Performance Improvement with Protobuf and UPB in Python and C++

Evan Lu

unread,

Sep 6, 2024, 7:08:09 PM9/6/24

to Protocol Buffers

Hi everyone,

We're currently using Protobuf 3.14 with C++ and Python in our project and are looking to improve serialization/deserialization performance. I recently tried Protobuf 3.24 and noticed performance improvements in Python, likely due to the use of UPB.

I have a couple of questions:

1. Does UPB also provide performance improvements for C++?
2. If so, in which version of Protobuf was UPB introduced for C++?

Thanks in advance for your help!

Best regards,
Evan

Tony Liao

unread,

Sep 9, 2024, 4:52:01 PM9/9/24

to Protocol Buffers

Hi Evan,

The protobuf C++ implementation is separate from UPB and has its own set of optimizations driven by Google's own workloads.
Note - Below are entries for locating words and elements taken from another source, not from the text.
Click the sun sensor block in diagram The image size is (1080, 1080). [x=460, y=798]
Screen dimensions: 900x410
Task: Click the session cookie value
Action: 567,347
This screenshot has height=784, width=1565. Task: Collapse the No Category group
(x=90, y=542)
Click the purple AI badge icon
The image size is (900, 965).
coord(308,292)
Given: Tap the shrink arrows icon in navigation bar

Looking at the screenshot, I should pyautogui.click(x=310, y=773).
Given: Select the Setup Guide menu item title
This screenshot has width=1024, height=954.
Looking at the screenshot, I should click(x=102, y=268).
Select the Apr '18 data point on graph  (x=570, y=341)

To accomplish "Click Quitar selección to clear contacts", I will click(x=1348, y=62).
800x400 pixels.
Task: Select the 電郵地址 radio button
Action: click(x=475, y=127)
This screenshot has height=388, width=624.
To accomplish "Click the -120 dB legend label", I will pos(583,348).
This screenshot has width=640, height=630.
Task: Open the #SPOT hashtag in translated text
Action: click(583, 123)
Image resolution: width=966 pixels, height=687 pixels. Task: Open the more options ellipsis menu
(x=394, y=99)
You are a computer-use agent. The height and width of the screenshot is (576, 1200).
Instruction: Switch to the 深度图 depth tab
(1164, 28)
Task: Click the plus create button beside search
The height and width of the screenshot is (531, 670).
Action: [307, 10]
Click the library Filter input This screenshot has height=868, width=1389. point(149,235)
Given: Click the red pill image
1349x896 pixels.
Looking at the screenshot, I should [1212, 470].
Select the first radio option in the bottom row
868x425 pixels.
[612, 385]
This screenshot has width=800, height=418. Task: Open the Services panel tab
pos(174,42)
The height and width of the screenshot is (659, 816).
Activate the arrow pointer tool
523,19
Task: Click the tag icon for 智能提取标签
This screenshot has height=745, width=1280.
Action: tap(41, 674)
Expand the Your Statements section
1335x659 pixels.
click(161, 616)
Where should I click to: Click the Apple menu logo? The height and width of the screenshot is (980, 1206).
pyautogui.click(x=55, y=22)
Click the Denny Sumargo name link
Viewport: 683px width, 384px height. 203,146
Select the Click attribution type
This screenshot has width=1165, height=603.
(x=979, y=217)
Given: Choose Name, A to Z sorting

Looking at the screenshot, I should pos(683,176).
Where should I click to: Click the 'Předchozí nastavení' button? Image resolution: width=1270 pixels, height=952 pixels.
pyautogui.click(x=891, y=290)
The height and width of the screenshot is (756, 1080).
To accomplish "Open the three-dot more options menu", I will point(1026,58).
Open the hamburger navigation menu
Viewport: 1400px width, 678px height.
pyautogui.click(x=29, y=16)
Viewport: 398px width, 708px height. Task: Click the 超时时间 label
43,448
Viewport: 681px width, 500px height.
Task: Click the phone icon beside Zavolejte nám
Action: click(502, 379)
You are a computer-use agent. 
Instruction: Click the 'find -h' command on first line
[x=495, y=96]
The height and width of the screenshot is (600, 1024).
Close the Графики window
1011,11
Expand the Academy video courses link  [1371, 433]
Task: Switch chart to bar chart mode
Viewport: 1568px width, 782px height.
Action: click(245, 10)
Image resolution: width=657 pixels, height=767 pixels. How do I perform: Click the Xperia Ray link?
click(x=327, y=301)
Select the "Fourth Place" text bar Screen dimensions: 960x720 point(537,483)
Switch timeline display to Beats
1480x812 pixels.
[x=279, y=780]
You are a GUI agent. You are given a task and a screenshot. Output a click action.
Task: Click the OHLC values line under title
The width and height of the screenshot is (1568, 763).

I can say that for Google's C++ workloads, we have not observed better performance with UPB. For this reason, we are still shipping with the native implementation for C++.

-Tony

Evan Lu

unread,

Sep 9, 2024, 5:23:37 PM9/9/24

to Protocol Buffers

Hi Tony,

Thank you for the clarification!

Do you have any recommendations or best practices for improving serialization/deserialization performance specifically for Protobuf in C++? I'd appreciate any insights or optimizations you or anyone can suggest.

Best regards,
Evan

Tony Liao

unread,

Sep 10, 2024, 5:04:59 PM9/10/24

to Protocol Buffers

Hi Evan,

Performance is something that will depend on the nature of your workload quite a lot, so it's hard to give advice without knowing more detail. Here are some recommendations that we tend to give:

Using arenas can reduce the cost of memory allocation. This can be especially impactful during parsing (deserializing).
- https://protobuf.dev/reference/cpp/arenas/
Protobuf reflection is slow -- try to avoid it in performance sensitive code.
string fields are UTF-8 validated. If you don't need UTF-8 validation, prefer to use bytes instead.
Deeply nested messages can result in a lot of pointer indirection. In some cases, you might be able to come up with a wire-compatible message format that is shallower. However, this may come at the cost of flexibility.
Serialization performance is O(number of fields). If you have a large message with 1000s or 10000s of fields, serializing it can be noticeably slower than serializing a message with a handful of fields.

We also have best practices published here: https://protobuf.dev/programming-guides/dos-donts/. It's not focused on performance though.

And please keep in mind that we are continually evolving the protobuf implementation, so anything we're saying here isn't a substitute for running your own benchmarks. :)